TASHARUK

GENDER, CULTURE AND RESISTANCES IN PALESTINE

النوع والثقافة والمقاومة في فلسطين

Larissa Sansour

لاريسا صنصور

“If nation means an ‘imagined community’, how can one imagine one before a project of forced displacement and division, which erases all points of reference from memory, and above all from the territory on which the imagination is based?”

Biography

Larissa Sansour (1973) studied Fine Arts in London, New York and Copenhagen. Her work combines video, photography, installations and sculpture. The main lines of her work superimpose science fiction and reality in the socio-political context of the Middle East. She is also interested in the dialectic between myth and history and questions the condition of the state, independence and the end of the occupation.

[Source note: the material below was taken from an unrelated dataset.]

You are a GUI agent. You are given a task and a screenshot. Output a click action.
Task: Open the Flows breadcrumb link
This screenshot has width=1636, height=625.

In her trilogy A Space Exodus, Nation State and In the Future (2009-2015), Sansour explores the role of archaeology in nation building and national identity. In the absence of an Israel/Palestinian peace process, archaeology has long become a battlefield for resolving territorial disputes. Larissa Sansour explores and inverts archaeological methodology in an attempt to influence colonial narratives and how they manipulate history.

In her latest dystopian film, In Vitro, two women hidden inside an underground gallery explore memory, trauma, exile and nostalgia as they prepare to plant and rebuild the earth after an ecological catastrophe. A dystopian film associated with a very real historical past.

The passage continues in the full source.